Begin Extract provided

When we recall a past experience that
was less than desirable without the energetic charge of Egoic emotion
(sadness, upset, anger, resentment, grudges, blame, loathing, regret,
hurt, etc.) as well as without commentary leaning in this emotional
direction, we know true healing and peace around it. Yet, the human
Ego can fool you!
After my divorce, I boastfully
pronounced “I'm good with it,” or “It was for the best,” only
to have another burp of resentment, hurt and anger come up later.
Over the years, I felt differing levels of emotion about it, yet
convincingly brushing them off while simultaneously retelling the
woeful story of how my ex abandoned me and our marriage. The Egoic
Self really can (mis)lead us into believing we are over whatever and
whomever hurt us in the past. Clients will tell me they've forgiven
their exes, then spend the next twenty minutes outlining every detail
of how their hearts were broken. Consider this a red flag:
When we are emotionally engaged in the blow-by-blow account of the
telling and retelling our achy-breaky heart story about a former
spouse/lover, a past job or boss, a friendship betrayal, a family
member who screwed us, or a stranger that dissed us, it is a sure
bet we are not over it, much less healed around it and in a place of
genuine forgiveness. Furthermore, know that it is the Egoic Self working
really hard to not only convince others, but to convince us
that our being over it is true. Our sweet Ego means
well in protecting us from past hurt. After all, its job is
self-preservation in the human experience, doing whatever it can to
make us feel better about our life's experiences. The Egoic Self
builds brick by brick the wall of avoidance to contain the underlying
(and most likely painful) emotion still in need of healing Light and
love. But alas, these emotional goblins eventually bob to the
surface, especially when a present-day experience triggers unfinished
business of past heartache left unhealed.
The process of healing happens
differently for everyone. After my divorce, I hosted pity-parties on
both my wedding and divorce anniversaries, and every Valentine's Day.
The attendees included distinguished guests such as Depression,
“Poor me,” “Nobody Wants Me,” Anger, Resentment, and, ever
the life of the party, Blame. Over the years, counseling and life
coaching eased the intense heartache, which changed the guest list
somewhat. Heartbreak celebrities such as Melancholy, Wistful Regret,
and Guilt attended later parties. Healing around my divorce happened
in many phases, and was often connected to recent relationship
breakups that triggered the Egoic emotion commonly associated with
the loss of a marriage. Most of my healing work started at the
mental and emotional level; however, deeper healing occurred when I
began working with my spiritual mentor, and the teachings of Ernest
Holmes.

End Extract provided
Begin Data

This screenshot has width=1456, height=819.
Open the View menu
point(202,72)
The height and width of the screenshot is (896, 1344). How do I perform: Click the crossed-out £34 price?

End Data

- **Tasks to complete**:
**1.** In the essay on healing after divorce, what does the Egoic Self build brick by brick?
**2.** Can you rewrite the paragraph of the essay on healing after divorce that begins "The process of healing happens" as a short bulleted list that keeps its main facts?
**3.** How would you translate this sentence from the essay on healing after divorce into Spanish: "Our sweet Ego means well in protecting us from past hurt."

- **Outputs**:
**1.** The wall of avoidance that contains the underlying emotion still in need of healing.

**2.**
- Healing happens differently for everyone.
- After the divorce, the writer held pity-parties on the wedding and divorce anniversaries and every Valentine's Day, "attended" by Depression, "Poor me," "Nobody Wants Me," Anger, Resentment, and Blame.
- Over the years, counseling and life coaching eased the heartache and changed the guest list, so Melancholy, Wistful Regret, and Guilt attended later parties.
- Healing came in many phases, often triggered by recent breakups that stirred the emotion tied to losing a marriage.
- Most healing began at the mental and emotional level, but deeper healing came through work with a spiritual mentor and the teachings of Ernest Holmes.

**3.** Nuestro dulce Ego tiene buenas intenciones al protegernos del dolor pasado.